Water cooled engines usually use a mixture of water and a special coolant - sometimes the coolant may not be diluted with water. If a leak has lowered the coolant level, many people do not hesitate to fill up the coolant reservoir with plain water. However if the correct proportion of the active ingredients of the coolant are not present in the cooling system, then this can cause the coolant to boil before the maximum allowable CHT's have been reached. This means that if water is added to the cooling system, the maximum CHT's must be decreased which can result in lower continuous power being safely available. The water cooling system often operates under pressure to allow higher coolant temperatures. If a leak occurs and pressure is lost, the coolant will boil at a lower temperature. Depending on the engine power setting, boiling coolant will usually result in a rupture of the coolant lines meaning the engine can no longer operate and will need to be shut down quickly.

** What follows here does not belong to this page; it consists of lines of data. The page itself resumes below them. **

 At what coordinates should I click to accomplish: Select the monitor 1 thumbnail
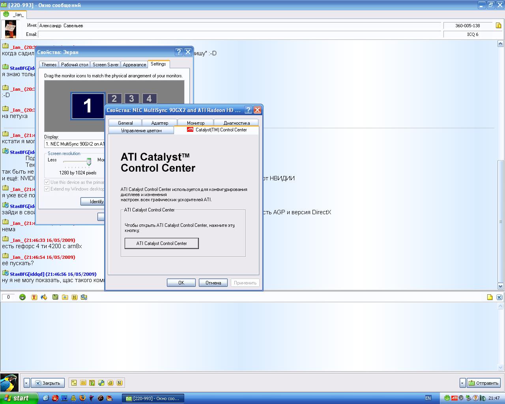pyautogui.click(x=88, y=106)
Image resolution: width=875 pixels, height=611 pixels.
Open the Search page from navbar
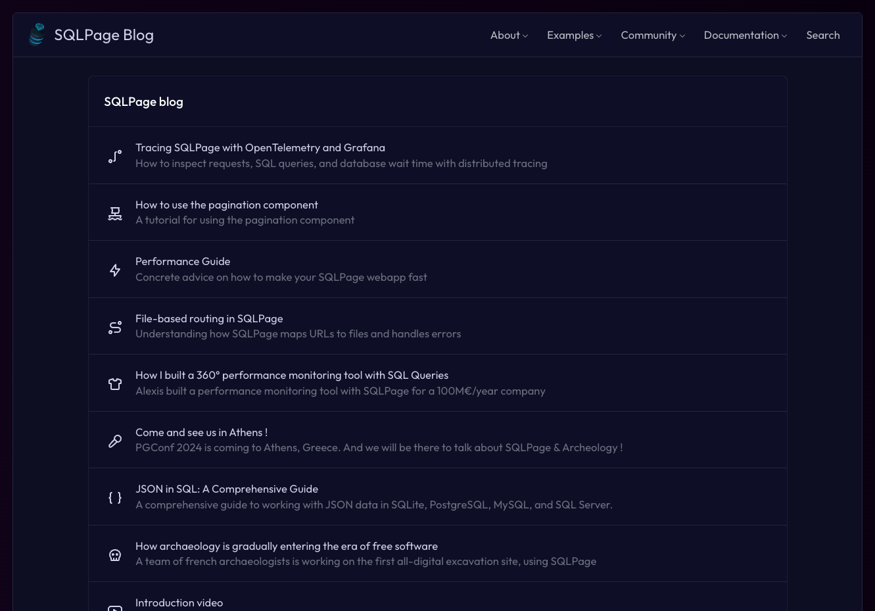pyautogui.click(x=823, y=36)
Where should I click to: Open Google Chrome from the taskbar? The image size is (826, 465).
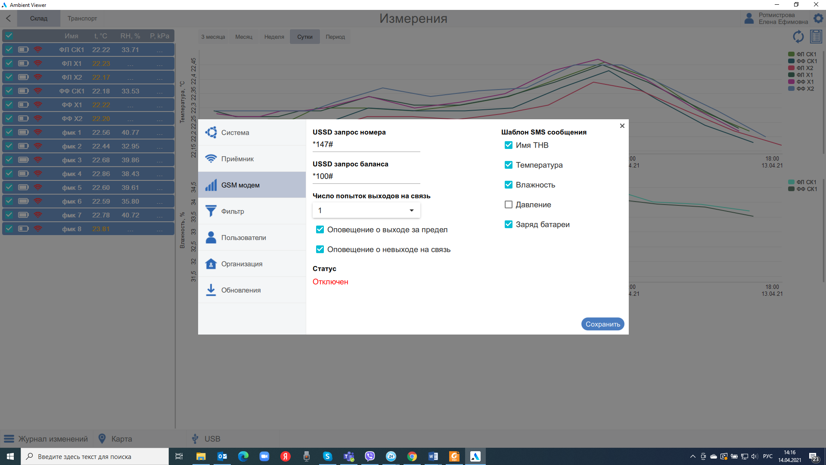click(412, 456)
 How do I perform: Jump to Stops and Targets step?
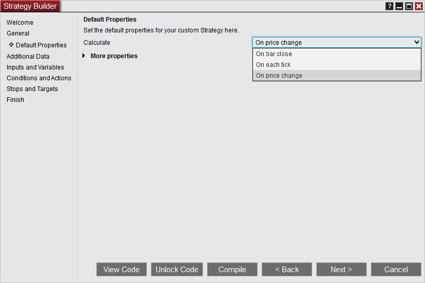[32, 89]
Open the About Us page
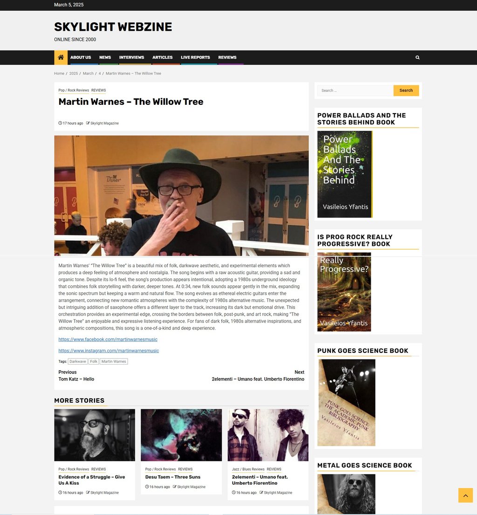The width and height of the screenshot is (477, 515). (81, 57)
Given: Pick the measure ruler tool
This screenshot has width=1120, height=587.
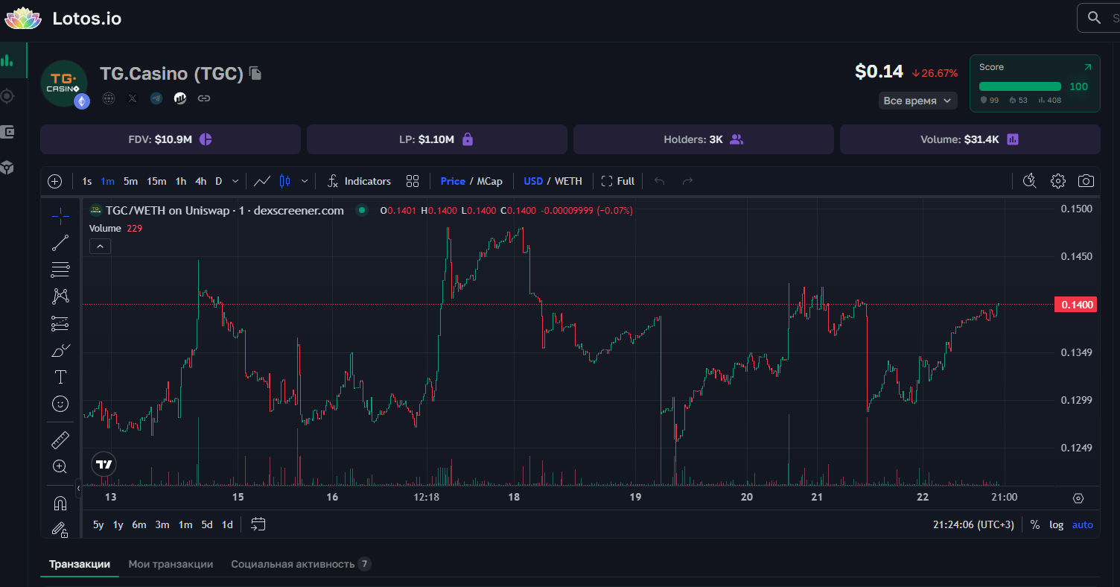Looking at the screenshot, I should click(60, 440).
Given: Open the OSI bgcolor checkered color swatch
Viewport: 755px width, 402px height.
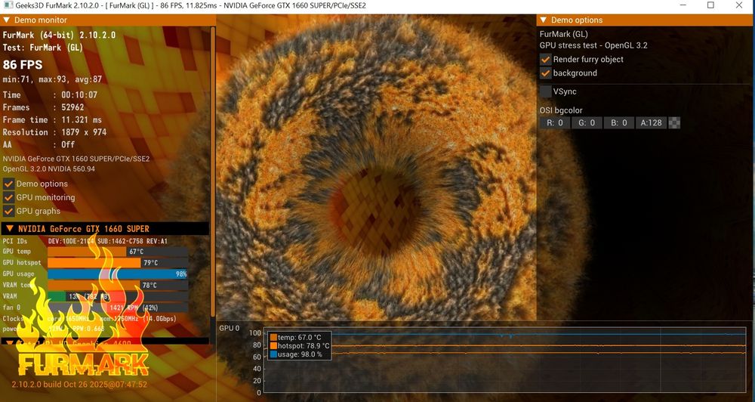Looking at the screenshot, I should pyautogui.click(x=674, y=123).
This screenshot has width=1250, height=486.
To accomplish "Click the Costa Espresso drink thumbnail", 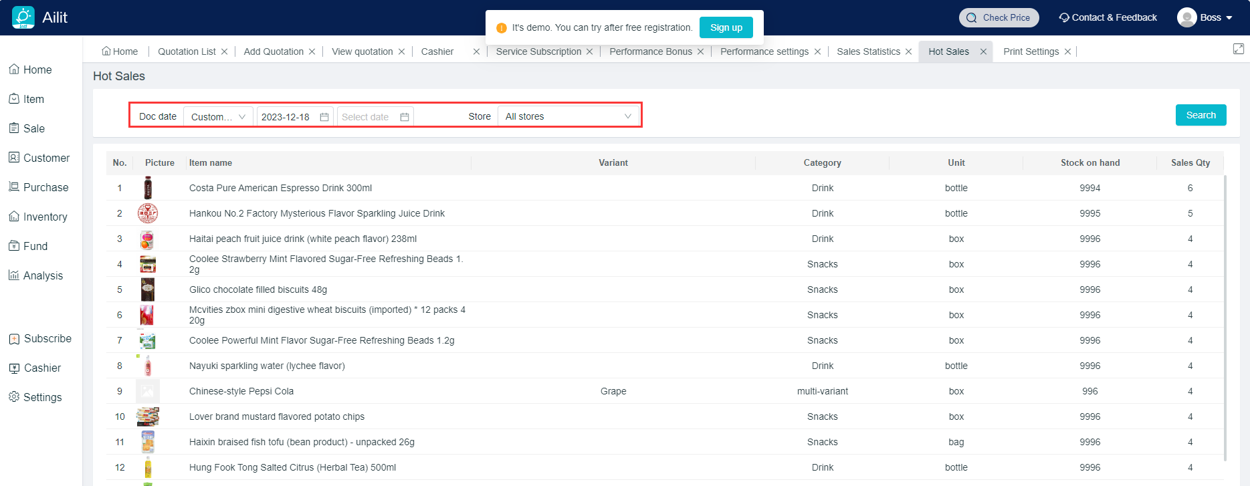I will 148,188.

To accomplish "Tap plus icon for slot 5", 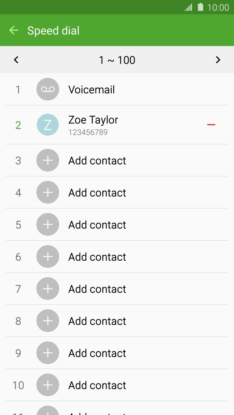I will (47, 225).
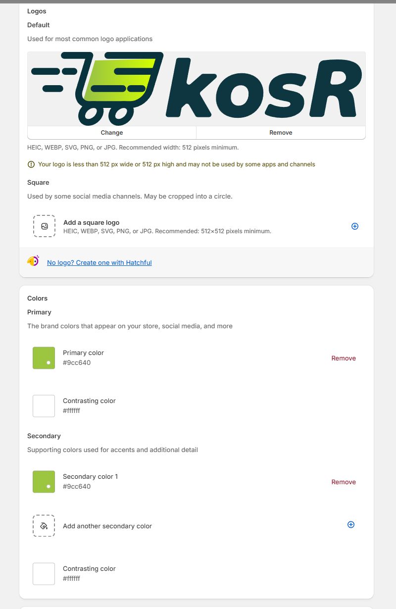Open the Secondary color 1 green swatch

pyautogui.click(x=44, y=482)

The ULPower engine has a very large cooling fin area. The front and back cylinder heads are mirrored to allow a large fin area over and around the exhaust port to improve cooling in a critical volume on both heads. Providing the engine is properly installed, air alone will keep CHT's to acceptable levels even under conditions of continuous high power loading and high outside air temperatures.
It is normally easy to check that air-cooled engines have their full cooling capacity by looking down or through the cooling fins with the aid of a flashlight. A thin stiff wire or compressed air is all that is usually needed to clear a blocked passage. A water-cooled engine's radiator can also be easily checked on its' outside surface, but the removal of built up dust and the straightening the thin and fragile cooling fins caused by insect/stone strikes is not easily performed. The use of compressed air to clean the delicate fins on water radiators can sometimes do more damage than good. If one or more of the internal passages of the water cooler have been blocked, this is difficult to detect and/or repair.
Air cooled engines have the undeniable safety advantage that they can still continue to function even if one (or more) cylinder head seals are leaking, admittedly with reduced power production but the pilot will not be forced to make an emergency landing when the problem first develops. In fact many air-cooled engine aircraft owners might be flying for days without realising they have a leaking cylinder head seal. On the other hand, a water-cooled engine with even a small leak in a cylinder head seal will quickly become inoperable as the water cooling system will be subjected to high internal pressures caused by combustions gases escaping into the water cooling circuit. This abnormal pressure will rupture the conduits or radiator or force a connection to separate. Without the all important water cooling this type engine cannot function even at low power levels and it must be shut down very quickly to avoid serious damage. A defective cylinder head seal, or leak in the water cooling circuit of an aircraft with a water-cooled engine means: engine off and going down!